While Malott spent his formative years in the UFC operating out of Team Alpha Male in Sacramento, California, he recently returned to Canada to re-establish his roots and sharpen his skills closer to home. Nevertheless, time spent with fighters like Urijah Faber, Andre Fili and Josh Emmett spurred undeniable growth in “Proper Mike” when it mattered most.
“I miss those guys. I love those guys,” he said. “I’m in a new chapter in my life, living and training back home in Canada. It’s something I’ve been wanting for years. I loved my time with Alpha Male, and I hope to go down and see those guys again soon.
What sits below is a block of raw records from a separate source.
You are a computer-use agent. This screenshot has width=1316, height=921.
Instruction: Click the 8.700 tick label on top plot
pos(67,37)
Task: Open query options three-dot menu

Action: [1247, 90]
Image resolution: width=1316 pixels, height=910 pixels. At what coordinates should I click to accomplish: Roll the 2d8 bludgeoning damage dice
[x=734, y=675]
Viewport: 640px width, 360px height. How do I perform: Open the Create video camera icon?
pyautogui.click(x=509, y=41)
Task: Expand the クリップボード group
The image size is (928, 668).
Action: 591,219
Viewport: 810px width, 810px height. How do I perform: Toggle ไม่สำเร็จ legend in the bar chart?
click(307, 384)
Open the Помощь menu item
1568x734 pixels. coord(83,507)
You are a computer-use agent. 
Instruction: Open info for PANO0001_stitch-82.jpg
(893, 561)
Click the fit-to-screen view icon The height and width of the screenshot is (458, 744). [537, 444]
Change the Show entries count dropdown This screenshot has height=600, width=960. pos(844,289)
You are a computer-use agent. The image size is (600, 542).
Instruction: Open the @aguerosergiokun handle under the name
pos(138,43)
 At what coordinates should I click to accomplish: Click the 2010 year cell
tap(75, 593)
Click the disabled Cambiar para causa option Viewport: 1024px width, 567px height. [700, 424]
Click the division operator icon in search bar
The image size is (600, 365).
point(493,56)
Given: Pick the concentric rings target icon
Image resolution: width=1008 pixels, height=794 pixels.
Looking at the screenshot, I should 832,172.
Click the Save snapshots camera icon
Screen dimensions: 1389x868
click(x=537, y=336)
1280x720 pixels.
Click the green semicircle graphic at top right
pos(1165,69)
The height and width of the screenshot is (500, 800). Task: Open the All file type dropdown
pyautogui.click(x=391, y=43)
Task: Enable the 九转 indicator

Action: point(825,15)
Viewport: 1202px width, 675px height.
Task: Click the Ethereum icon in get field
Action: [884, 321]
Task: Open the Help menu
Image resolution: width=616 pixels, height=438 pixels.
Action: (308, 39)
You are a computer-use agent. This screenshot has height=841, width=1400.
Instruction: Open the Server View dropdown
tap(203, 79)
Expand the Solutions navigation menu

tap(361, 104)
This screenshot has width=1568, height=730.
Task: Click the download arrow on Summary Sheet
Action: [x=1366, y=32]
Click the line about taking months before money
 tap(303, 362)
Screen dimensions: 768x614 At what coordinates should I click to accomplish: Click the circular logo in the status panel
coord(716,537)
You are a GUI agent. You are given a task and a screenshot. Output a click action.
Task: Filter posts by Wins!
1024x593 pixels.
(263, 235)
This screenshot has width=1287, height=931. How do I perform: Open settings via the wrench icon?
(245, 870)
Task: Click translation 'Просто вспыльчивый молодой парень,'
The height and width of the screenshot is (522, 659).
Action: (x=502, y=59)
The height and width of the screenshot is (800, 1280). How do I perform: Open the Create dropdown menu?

It’s a room full of killers, and the experiences I got from that room, from training with those guys, from traveling the world cornering and coaching and fighting with those guys [gave me] memories I’ll carry on for the rest of my life.”
With an impressive 10-1-1 record in tow and all 10 of his victories having resulted in finishes, Malott steps into a brighter spotlight as a substantial favorite, an entire country behind him. He hopes to disappoint those who expect him to shrink in the moment. Gone is the teenager who watched St. Pierre ply his masterful trade in front of thousands of his fellow Canadians, replaced by a man who would like nothing more than to travel down the trail the pound-for-pound great blazed for him.
“This is privilege, not pressure,” Malott said. “I’ve been wanting to do this my whole life. This is something I’ve spent the last 20 years preparing to do and visualizing and, in my mind, manifesting. I was just a kid from Waterdown, Ontario, who started training karate and taekwondo at 14 and was like, ‘I’m going to find a way to fight in the UFC. This is what we have in town right now, and I’m going to do everything I can and I’m not going to lose focus of this goal. I’m making this happen.’
“I feel empowered by this,” he added. “I feel energized. I don’t feel like there’s anything holding me back. I feel like there’s only things lifting me up.”